Gray graduated from Waverly High School in 1917 (age 16) and received a bachelor's degree in history from the University of Richmond in 1921 (age 19) and a master's degree in Southern history from Washington and Lee University the following year (age 20). He was also a Mason, member of the Congregational Church (and taught Sunday School), local Ruritan and Rotary Clubs, and of the Phi Kappa Sigma fraternity.

In 1923 Gray married Agnes E. Taylor of Suffolk. The couple had four children: Elmon T., Florence E., Agnes E. and Mary Wingate Gray. Their Surry County summer home, at Swann's Point, overlooked the James River, but was destroyed by fire and not rebuilt. It is now an archeological site owed by the National Park Service. Beginning in 1952, the Grays lived at the former home on Coppahaunk Avenue in Waverly of his uncle Horace Gray. His second wife was Frances Bage. He adopted her daughter, Mary Frances, after their marriage.

==Career==
Gray was a farmer, industrialist, and later a banker. He joined his father's Gray Lumber Company business in 1922 and operated small lumber mills in Southampton and Sussex counties from 1922 until 1927, when he was made a partner in the company. Gray advocated sustainable forestry, planting young seedlings to replace cut timber. He eventually became chairman of the Board of Gray Products Company. In 1930, the Gray lumber company was one of the first in the South to establish a pension plan for its workers.

In 1931, Gray advocated unemployment insurance (and even financed a study for the state). Four years earlier, the closing of the rival Surry Lumber Company mills (caused in part by their decades-long failure to replant after cutting) devastated the local economy, and the Sussex, Surry and Southampton Railway established by the same owners went bankrupt in mid-1930, worsening the situation. Governor John Garland Pollard appointed Gray to a commission to study unemployment insurance, but that proposal did not need to be adopted in Virginia because of its adoption as part of the New Deal.

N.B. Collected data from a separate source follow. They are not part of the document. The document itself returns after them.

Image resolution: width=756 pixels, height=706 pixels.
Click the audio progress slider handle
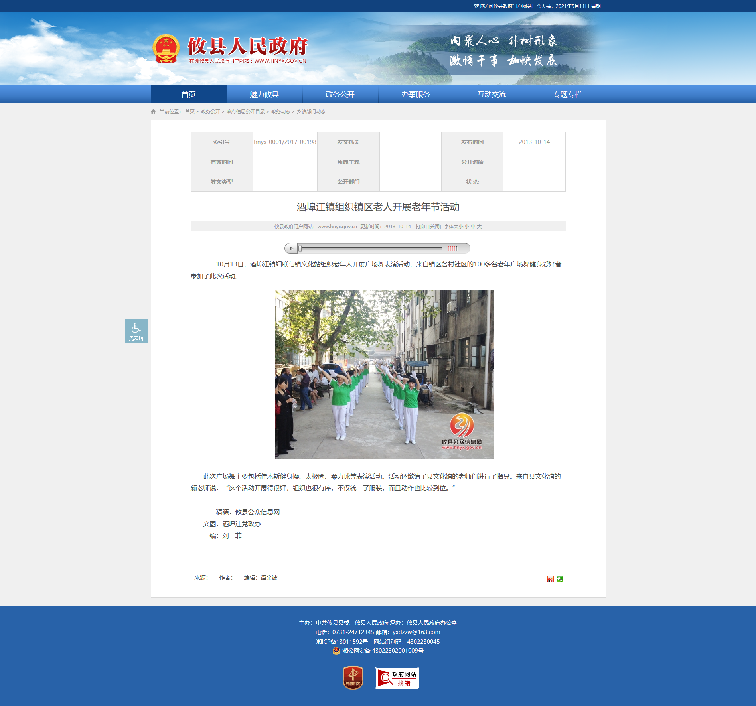pyautogui.click(x=300, y=248)
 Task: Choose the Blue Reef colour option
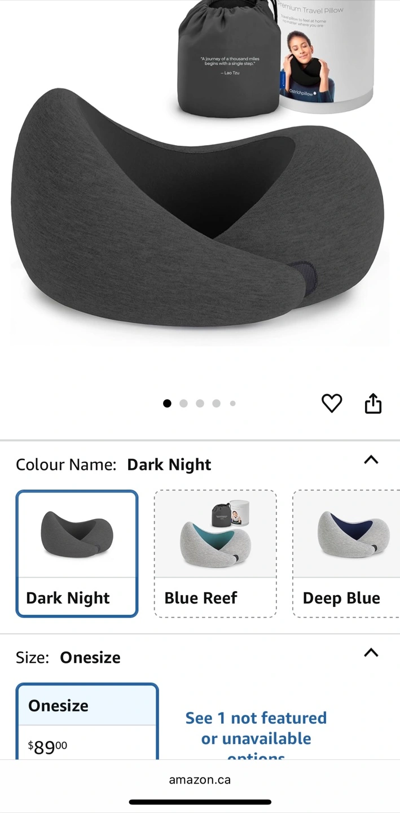pos(216,553)
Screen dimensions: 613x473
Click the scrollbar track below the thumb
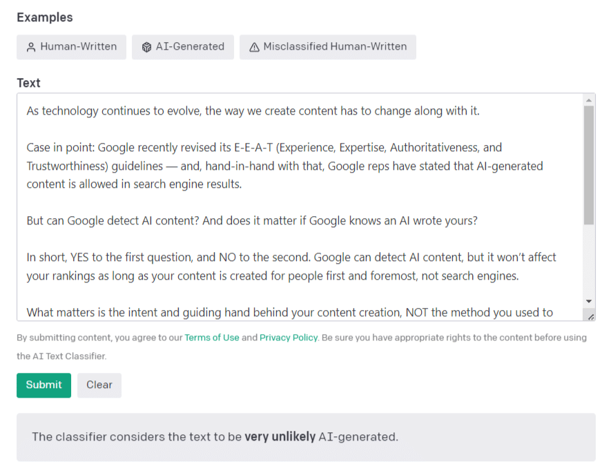pos(589,262)
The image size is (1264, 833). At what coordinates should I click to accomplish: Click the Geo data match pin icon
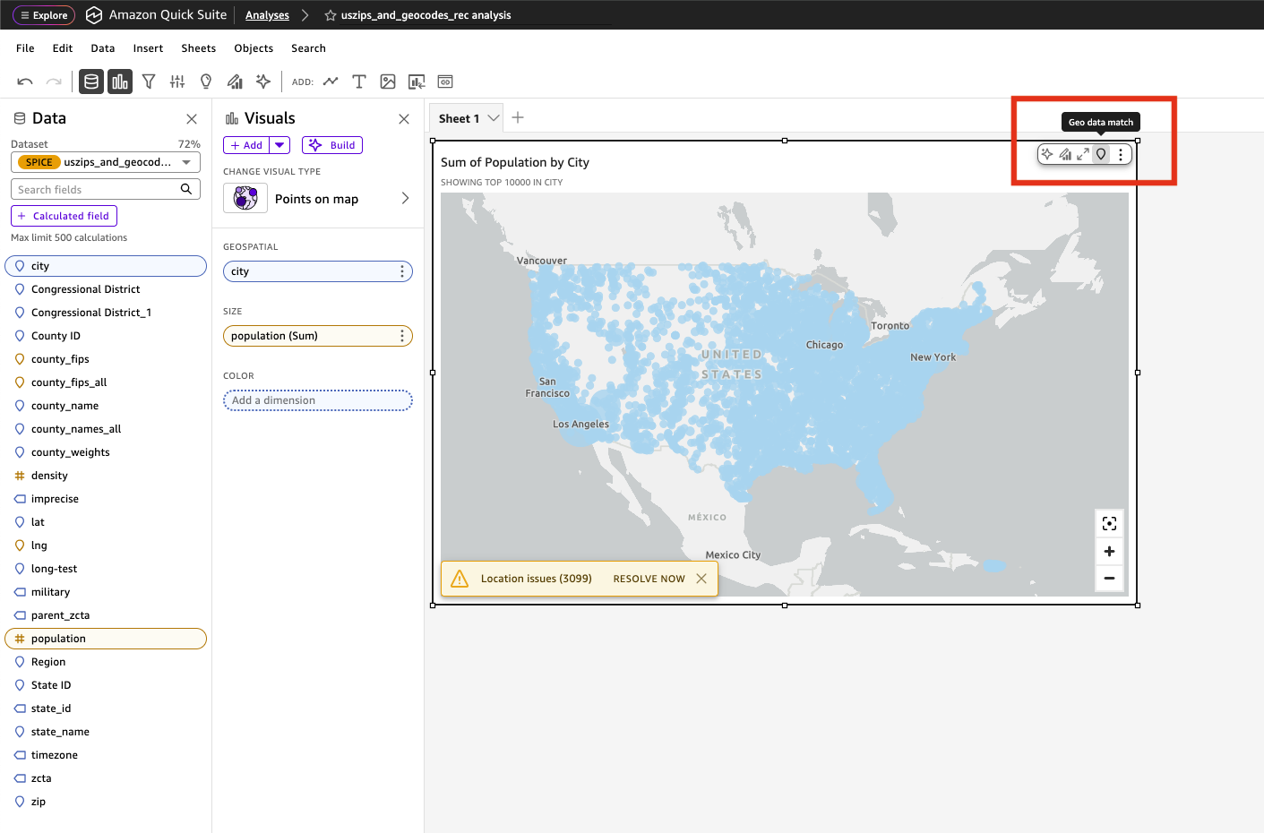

Gray became President of the Bank of Waverly in April, 1941, following the death of his uncle Horace. That year, the Gray Lumber Company bought 15,000 acres from the failed Surry Lumber Company, in Dendron, Virginia. Gray also served on the board of directors of the First and Merchants Bank in Richmond.

==Political career==
Gray began his political career on the county school board (1925-1928), then served on the county Public Welfare Board (1934-1940) and state ports authority beginning in 1935 and becoming its chairman in late 1939 until resigning to assume a seat in the State Senate. His cousin "Red" Gray represented Sussex and Greensville Counties from 1938 to 1942 and also preceded him as president of the national Ruritan Club. Despite many demographic changes in Virginia; Sussex and Greenville Counties had been represented jointly in Virginia's House of Delegates since 1879, and the state Senate district had not changed since 1893.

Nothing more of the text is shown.